CSIT Group - Research Areas


Software Defined Radio techniques for test and verification of wireless systems


In the last few years, the development of new wireless standards has imposed the adoption of modular and flexible systems for test and verification during manufacturing. Two main testing solutions are available: customized and general-purpose ones. While the former solution is cost-optimized but it not flexible enough to handle multi-standard applications, the latter may be employed in different testing scenarios being based on the Virtual Instrumentation paradigm. However, both families suffer from inherent off-line behavior, for their inability to cope with real-time requirements of the new wireless standards.

Evolutionary 3G/3.5G standards (e.g., UMTS/HSPA, WiMAX, LTE) pose a threat to the Virtual Instrumentation approach since these standards required full bi-directional real-time capabilities. Off-line testing solution is not the answer and only real-time systems may be flexible enough to meet the time constraints defined by these new standards. Therefore, the traditional Virtual Instrumentation approach must be enhanced to support Real-time Virtual Instruments.

The generic hardware/software architecture that supports these features includes at least a programmable logic device (FPGA – Field Programmable Gate Array), a programmable signal processor (DSP – Digital Signal Processor) and a wideband RF interface (e.g., I/Q Transceiver). While the FPGA implements the physical layer (i.e., PHY) processing blocks, the DSP runs the upper layers of the protocol stack (i.e, MAC and IP networking) and the tester application.
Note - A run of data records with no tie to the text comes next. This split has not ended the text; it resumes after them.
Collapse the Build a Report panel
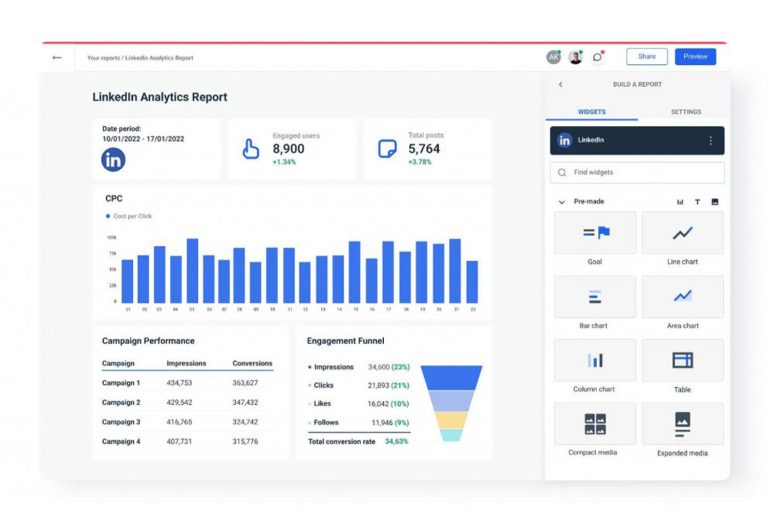768x512 pixels. point(560,85)
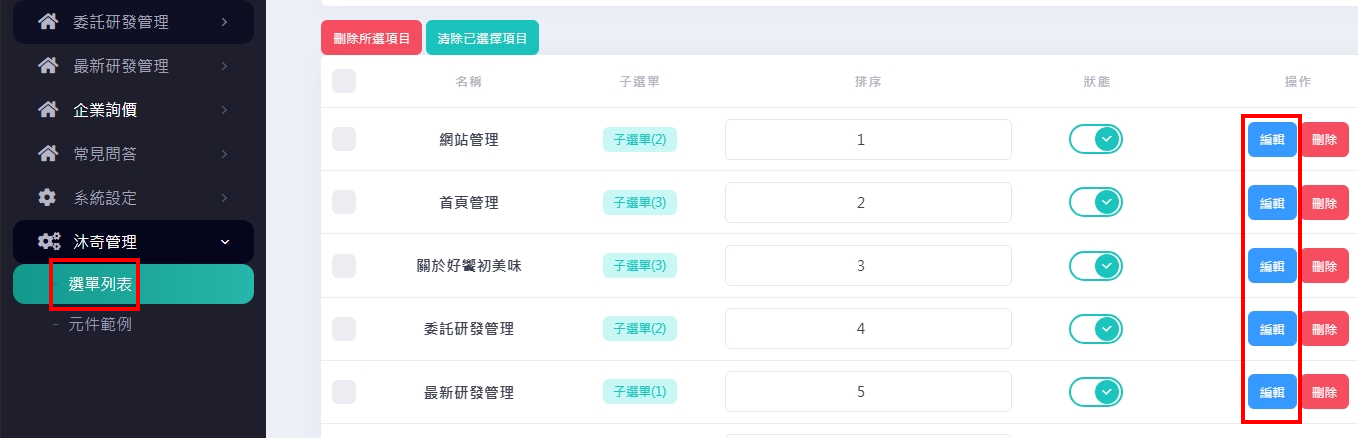Click the home icon beside 委託研發管理

click(47, 22)
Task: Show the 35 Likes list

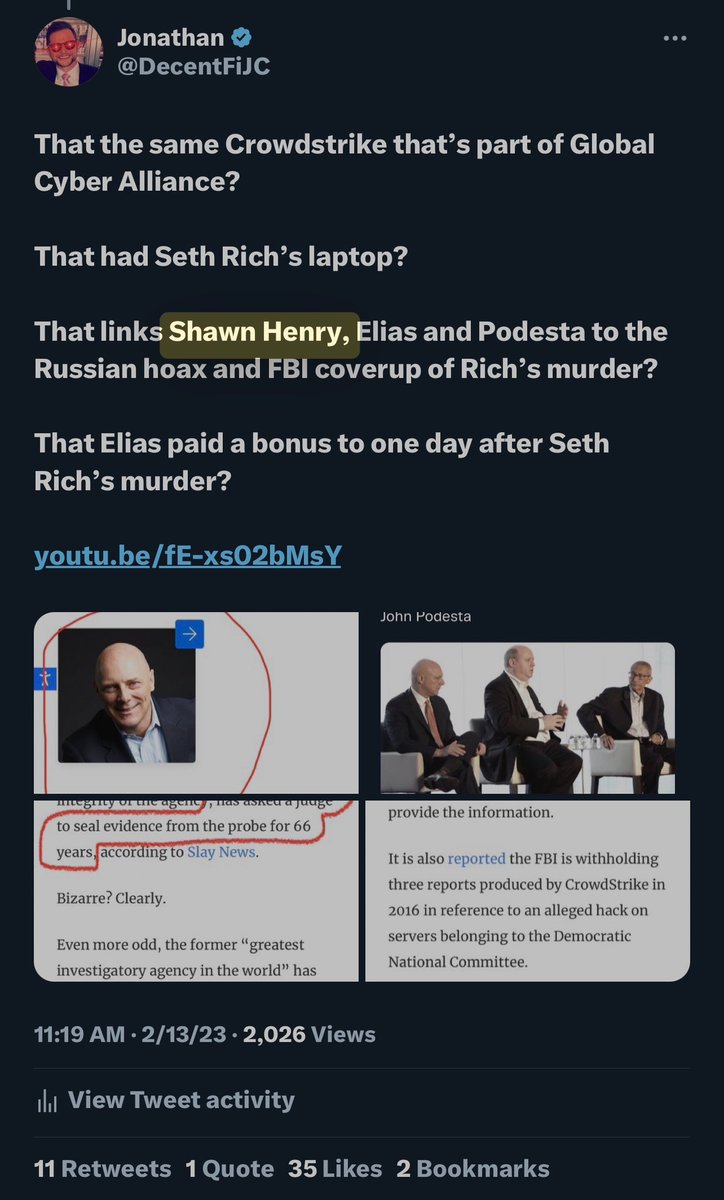Action: [x=335, y=1168]
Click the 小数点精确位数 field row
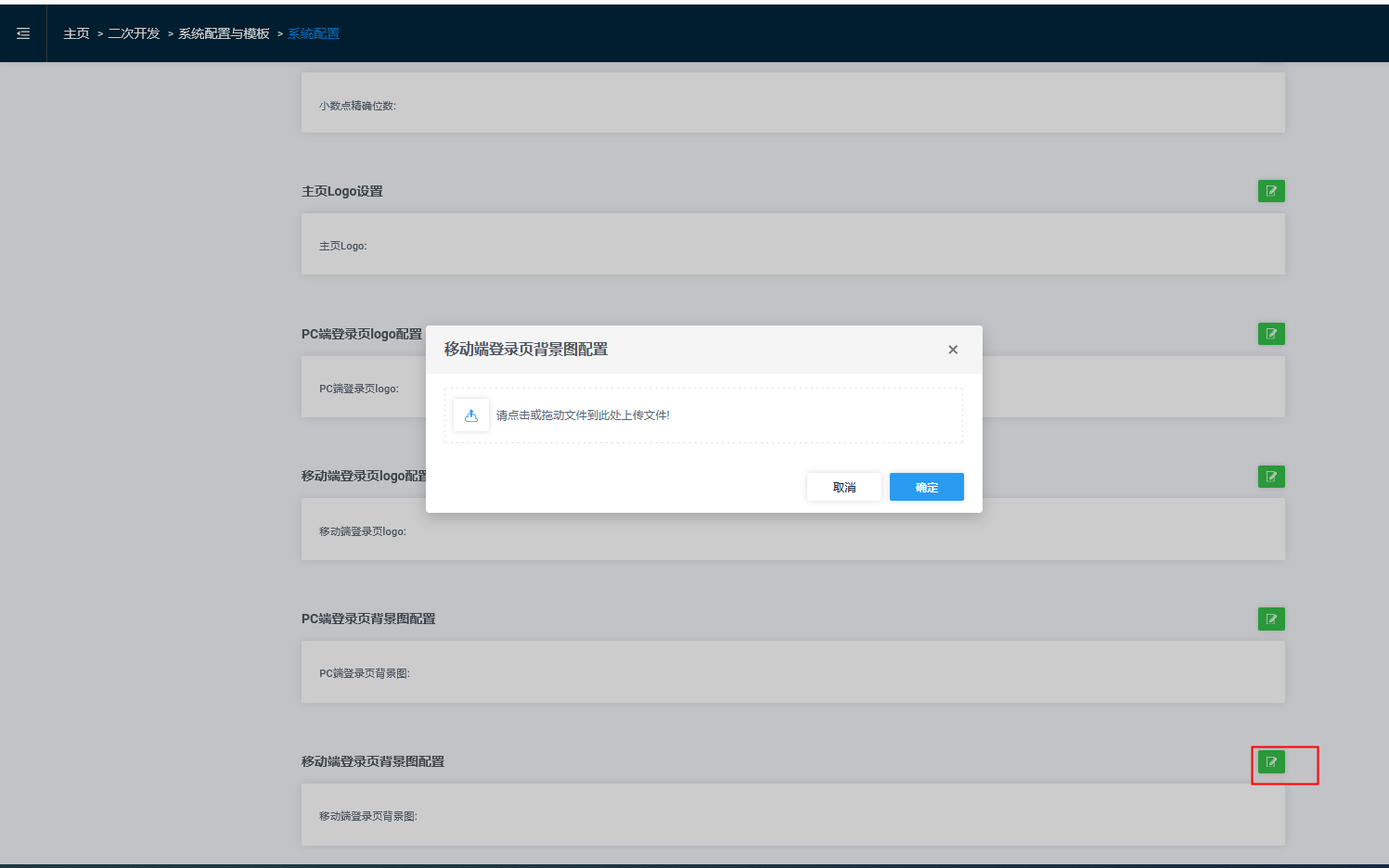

The proposed hardware/software architecture based on National Instruments boards, is able to support different wireless standards. Radio broadcasting standards such as AM/FM, RDS/RDBS, DAB/DAB+/DMB and DVB-S/DVB-T, are very simple ones and they can be easily implemented with this architecture. Of course, they require only the downlink protocol.
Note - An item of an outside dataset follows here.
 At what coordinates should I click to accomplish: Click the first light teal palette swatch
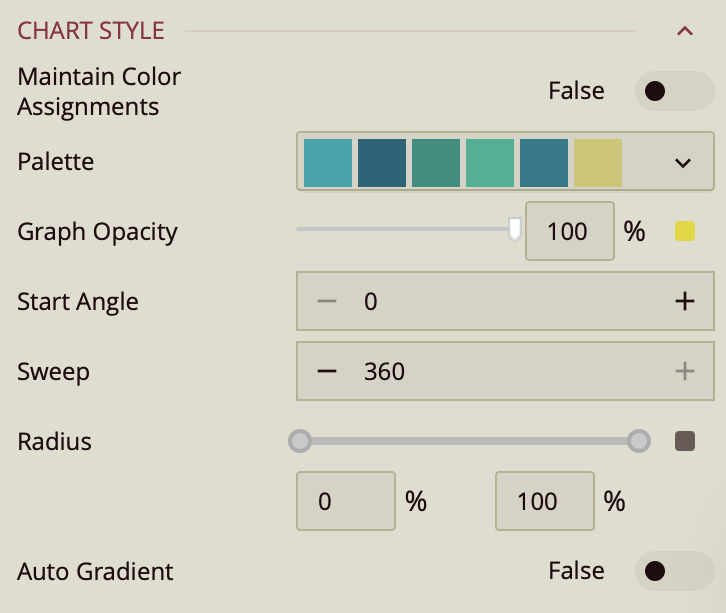click(x=328, y=163)
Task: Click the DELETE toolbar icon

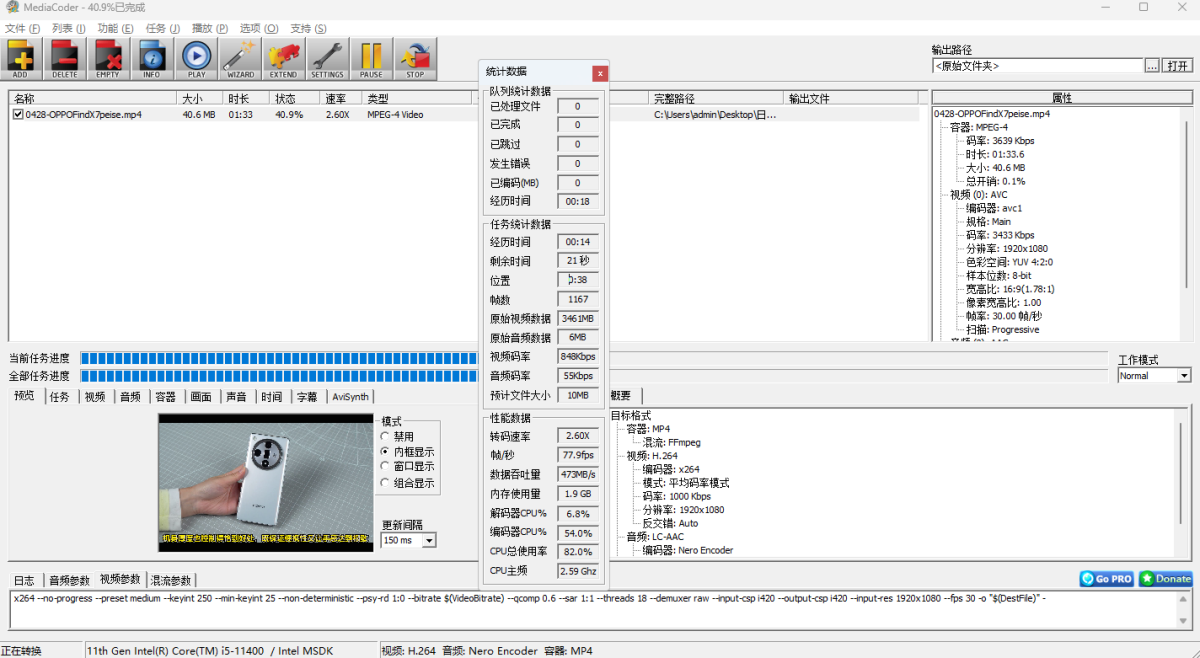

The proposed hardware/software solution is well suited also for more intricate wireless standards. For instance, the Mobile WiMAX (IEEE802.16e) protocol is considered the most complex wireless standard up to date. Unlike the radio broadcasting one, the complexity of its uplink and downlink protocols introduces several issues in the PHY design: i) the required processing power, ii) the size of the FPGA, iii) the optimization/standardization of the base-band processing blocks and iv) the time frame constraint (e.g., 5 ms). In addition, the MAC layer requires real-time capabilities to meet the tight frame time constraints as well. Nevertheless, the proposed hardware/software architecture fits well even into the Mobile WiMAX constraints and a prototype of a Mobile WiMAX Base Station Emulator (BSE) is currently under test. Preliminary results show that the BSE is able to setup a direct communication with a commercially available Subscriber Station.


Related Publications:

•    V. Rampa; WiMAX scalable testing technologies; 802.16e Taiwan WiMAX Forum, Taipei (ROC), Invited Presentation, Mar. 5th 2007.
•    V. Rampa, M. Arigossi; Il Test dei Sistemi di Telecomunicazione: Sfida in Tempo Reale; Atti del Forum Tecnologico NIDays09, 25 Feb. 2009, Milano, Pag. 155-156.
•    A. Giudici, V. Rampa; Metodo e Apparato per la compensazione a larga banda dello sbilanciamento I/Q nei ricetrasmettitori in fase e quadratura; Brevetto depositato, Mar. 2010.